The 4 Easiest Ways To Cut Kilojoules — Without Counting Them
Photography by Supreeya Chantalao/Freepik
No math needed.
If you want to lose weight, you gotta count kilojoules. It’s the phrase you hear most often when it comes to weight loss. But small changes count and add up, too. Plus, you’re more likely to stick to a healthier eating plan by making small changes over time instead of going the extreme route, cutting out whole food groups, following a drastic diet or starting a frenetic exercise regimen.
Instead, use these ace tips to reduce your kJ count, without physically doing the math.
Downsize your portions
Easier said than done.

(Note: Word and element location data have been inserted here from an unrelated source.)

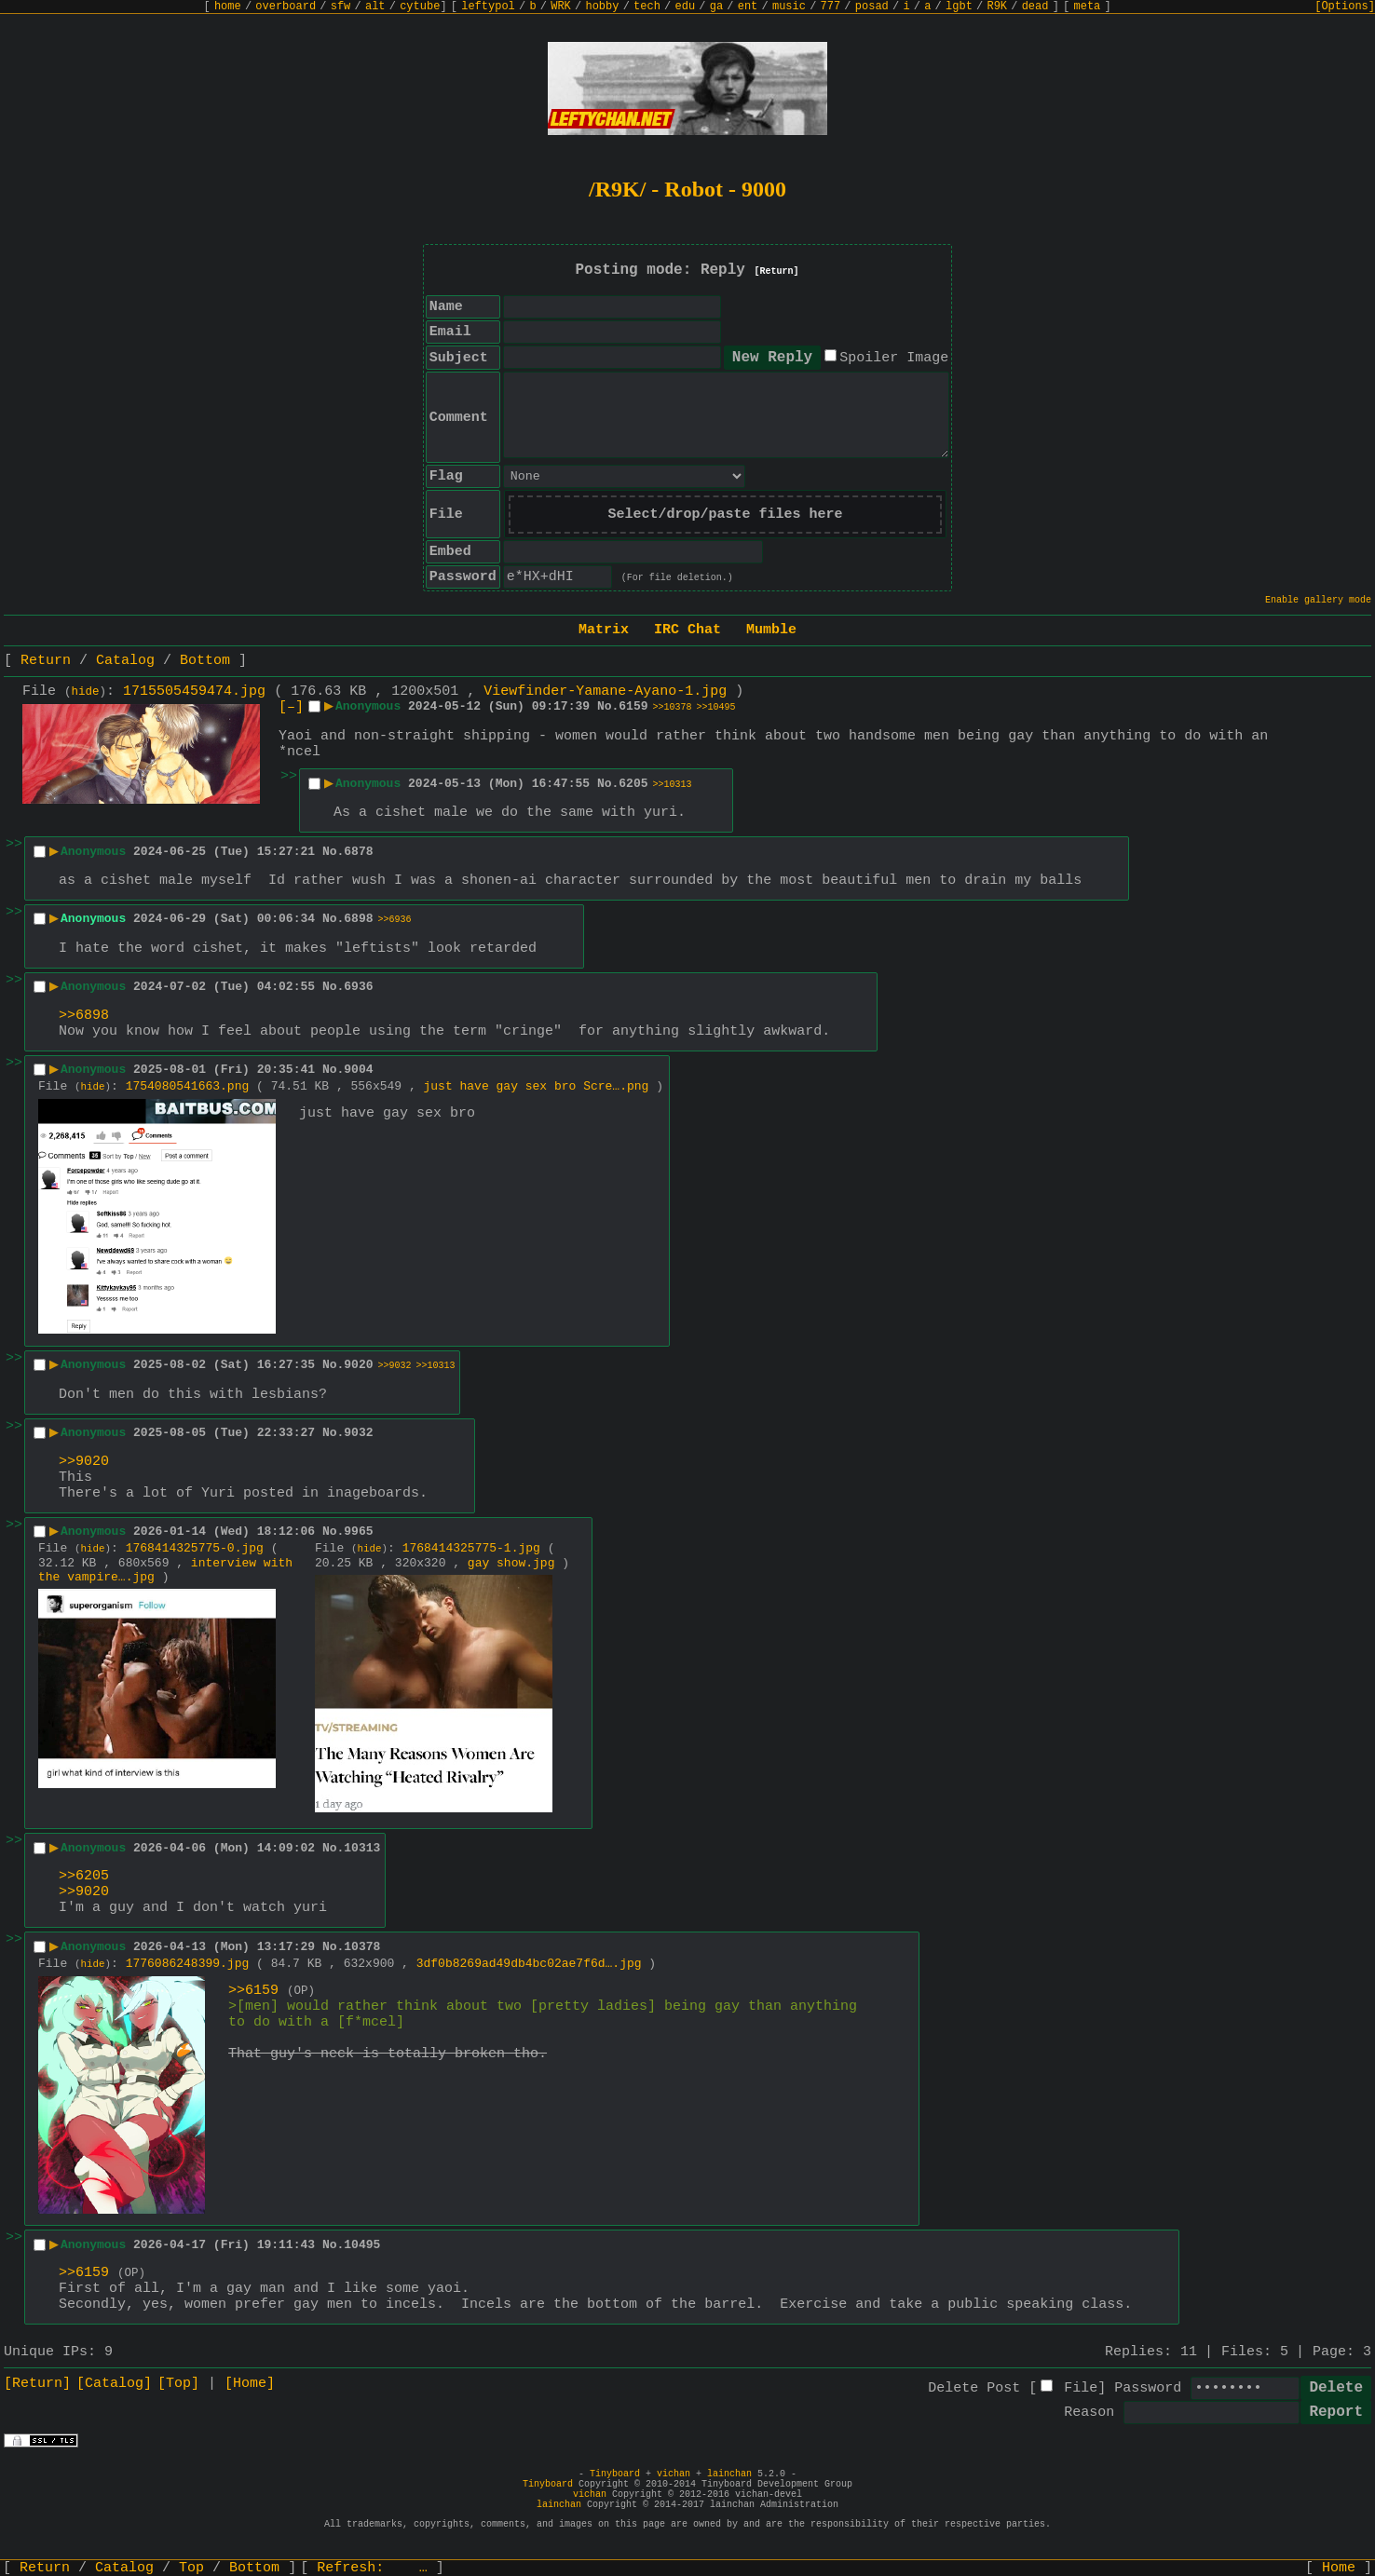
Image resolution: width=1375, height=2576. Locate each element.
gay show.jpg (511, 1563)
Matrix (604, 630)
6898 (358, 919)
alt (375, 6)
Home (1338, 2568)
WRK (561, 6)
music (789, 6)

While knowing portion control is the best way to know how much of everything you should be eating, using smaller plates and bowls make the whole thing way less painful and math-heavy. One study that tracked diners at Chinese buffets found that normal-sized diners ate from smaller plates, and had more leftovers than their overweight or obese customers.
Become a snacker
Turns out, even snacks will register as well as full meals. One study found that small portions of snack foods quell cravings as well as larger ones do. Study participants received either a few bites of chocolate, pie, or chips, or a serving five to 10 times larger. Afterward, both groups saw the same drop in hunger. “Our stomachs are poor at counting unless we’re really hungry,” says Brian Wansink, director of the Food and Brand Lab at Cornell University. “All we remember is that we had the snack we wanted.” Divvy out a single portion of a tempting treat, and if you’re itching for more, wait 15 minutes and then see if you still want it.
Savour your food.
Eating slowly helps you to keep track of your satiety and will help you consume only as much as your need to feel satisfied. Rapid eating often leads to overeating and feeling uncomfortably full afterwards. You don’t have to eat everything on your plate. Focus on when you feel full instead of eating food just because it is there – it’s fine to leave some food on your plate.
Lay off the sugar
We know sugar helps you pile on the kilos, but get this: in a study, obese mice had fewer taste buds capable of registering sweetness than trimmer critters did. “Weight gain may trigger hormones that alter the taste cells, or high-fat foods might change them directly,” says lead study author Kathryn Medler. Either one could spell trouble: If your body doesn’t get the message that you’ve had a cookie, you might go for a whole stack to hit the spot.